The Fifth Big Wyoming Horse Expo took place April 25-27 in Douglas at the Pepsi Equine Center on the Wyoming State Fairgrounds.
“We just thought it was something Wyoming needed,” said Taylor. “Wyoming is the Cowboy State, and we have to have something for horses.”
“We had a horse club, and we decided we needed some new blood and something to do. That’s when we came up with the idea to have a Wyoming Horse Expo,” described Taylor.
This year’s expo held clinics with Julie Goodnight, Tom Hagwood, Cody Harrison, George Faris and Erin Mullane.
Miss Rodeo Wyoming Desiree Bridges also made an appearance and helped out with the expo’s festivities.
The expo also held talks about correct saddle fitting, pre-purchase exams, horseshoeing, giving shots, when to call the vet, massage and cold laser therapy, Wyoming Brand Inspector and brand regulations and a stock dog demo.
Youth judging contest
One of the bigger events at the Big Wyoming Horse Expo was the Youth Judging Contest, which had a turnout of 44 4-H members from seven counties in the state – a large increase from the 27 contestants seen last year at the contest.
“We want to promote kids, and we want them to be able to do the 4-H judging. That brings a lot of kids in,” commented Taylor.
“We don’t charge anybody to come and watch,” stated Taylor. “In most places its $20 to $30 for expos and that’s just to watch, then to participate it’s more. We try to keep the price down so we can get more people interested.”
“When we started the expo, we wanted to help the horse business, Wyoming people and kids and Wyoming products,” stated Taylor. “Overall, we are just trying to promote Wyoming in the equine industry.”
“We have lots of neat people in Wyoming who do a lot of things, but nobody knows about them,” noted Taylor. “So that’s what we try to do. We get mostly Wyoming people, but we do use a few out of state people as well, like this year with Julie Goodnight.”
“We have vendors from all over the state and a few out of state, too,” added Taylor. “A lot of the vendors and horse people have been here every year for the expo, and this year we’ve have more vendors than we’ve ever had.”
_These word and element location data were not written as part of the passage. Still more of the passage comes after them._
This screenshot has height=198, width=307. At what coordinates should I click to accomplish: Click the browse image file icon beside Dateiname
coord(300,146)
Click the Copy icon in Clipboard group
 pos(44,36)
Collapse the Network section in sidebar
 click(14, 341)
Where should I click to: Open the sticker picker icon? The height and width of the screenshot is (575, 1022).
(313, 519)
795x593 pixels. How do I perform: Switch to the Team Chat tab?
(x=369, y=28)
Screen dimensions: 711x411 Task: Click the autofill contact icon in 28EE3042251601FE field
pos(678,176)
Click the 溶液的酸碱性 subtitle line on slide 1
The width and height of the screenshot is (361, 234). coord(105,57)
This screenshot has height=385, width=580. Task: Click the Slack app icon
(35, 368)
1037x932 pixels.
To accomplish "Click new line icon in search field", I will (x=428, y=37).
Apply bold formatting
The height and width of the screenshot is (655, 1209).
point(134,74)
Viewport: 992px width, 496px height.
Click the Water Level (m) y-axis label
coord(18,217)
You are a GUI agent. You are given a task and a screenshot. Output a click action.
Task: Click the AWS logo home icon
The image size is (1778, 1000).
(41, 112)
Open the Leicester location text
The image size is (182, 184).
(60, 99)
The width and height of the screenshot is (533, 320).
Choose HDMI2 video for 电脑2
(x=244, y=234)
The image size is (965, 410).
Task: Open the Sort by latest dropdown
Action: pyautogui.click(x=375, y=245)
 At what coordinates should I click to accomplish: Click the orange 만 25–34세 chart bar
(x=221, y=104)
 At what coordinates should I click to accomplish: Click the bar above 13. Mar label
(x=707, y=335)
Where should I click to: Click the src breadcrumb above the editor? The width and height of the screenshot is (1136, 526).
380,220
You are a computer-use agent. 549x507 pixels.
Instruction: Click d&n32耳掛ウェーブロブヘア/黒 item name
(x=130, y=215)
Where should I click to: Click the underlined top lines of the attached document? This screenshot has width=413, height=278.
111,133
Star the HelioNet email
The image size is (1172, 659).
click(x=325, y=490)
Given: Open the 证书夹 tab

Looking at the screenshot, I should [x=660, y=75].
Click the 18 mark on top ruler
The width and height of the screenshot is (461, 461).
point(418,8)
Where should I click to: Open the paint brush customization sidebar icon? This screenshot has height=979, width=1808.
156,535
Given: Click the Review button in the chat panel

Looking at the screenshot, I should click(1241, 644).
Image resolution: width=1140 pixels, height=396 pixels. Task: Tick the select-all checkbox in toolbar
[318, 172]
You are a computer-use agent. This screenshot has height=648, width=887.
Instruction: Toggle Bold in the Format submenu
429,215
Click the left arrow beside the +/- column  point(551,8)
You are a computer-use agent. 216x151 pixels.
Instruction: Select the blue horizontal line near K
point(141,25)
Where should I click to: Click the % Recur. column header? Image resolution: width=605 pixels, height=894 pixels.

Taylor mentioned she is always on the lookout for Wyoming people to attend and be one of the speakers in the next year’s expo.
The horse expo assembles a book for the expo detailing all of the events, biographies on the clinicians and speakers, as well as advertising.
“We put the expo book together all ourselves and do all of the ads, as well,” commented Taylor. “We sell advertising to help pay for the book, and the Converse County Tourism Board gives us a grant to help put on the expo.”
“We charge for the stalls and sell the sawdust and advertising. That’s how we pay for this,” mentioned Taylor. “All of our help at the expo is on a volunteer basis, except for we pay for one clinician every year, generally. Everybody else is here strictly on their own.”
Taylor recalls 500 to 600 people during the first year of the expo and projects this year had the best turnout of attendees the expo had ever had.
“With each year of the expo, it’s grows a little, maybe by 50 people, but it still grows,” stated Taylor. “The first time we held the expo it was for two days, and then we did a full three days. That was too much because people can’t get off work, so we went to 2.5 days.”
“Generally Saturday is our biggest day, and it depends on the weather if people will attend Sunday, as well,” commented Taylor.
“The expo is for everybody, and we don’t care what kind of horse they have,” explained Taylor. “We want all breeds. We’re not catering to any one breed – it’s for the minis to the drafts.”
The expo also hosts a Parade of Horses, Stallions, Private Treaty Sale Horses, Drill Team and, at the closing of each night, they announce the winners of a daily 50/50 Raffle.
“During the parade, they announce each breed and tell a little about each breed that comes in,” explained Taylor. “If it’s a sale horse, we give them a few minutes while the announcer reads a write-up about the horse while the owner rides them.”
Taylor adds, “We try to do anything that we can to help people promote their horses.”
“Most of the vendors and people who advertise with us donate something to give away,” said Taylor, “so every night before we close, we have the 50/50 Raffle where we draw names for all the prizes.”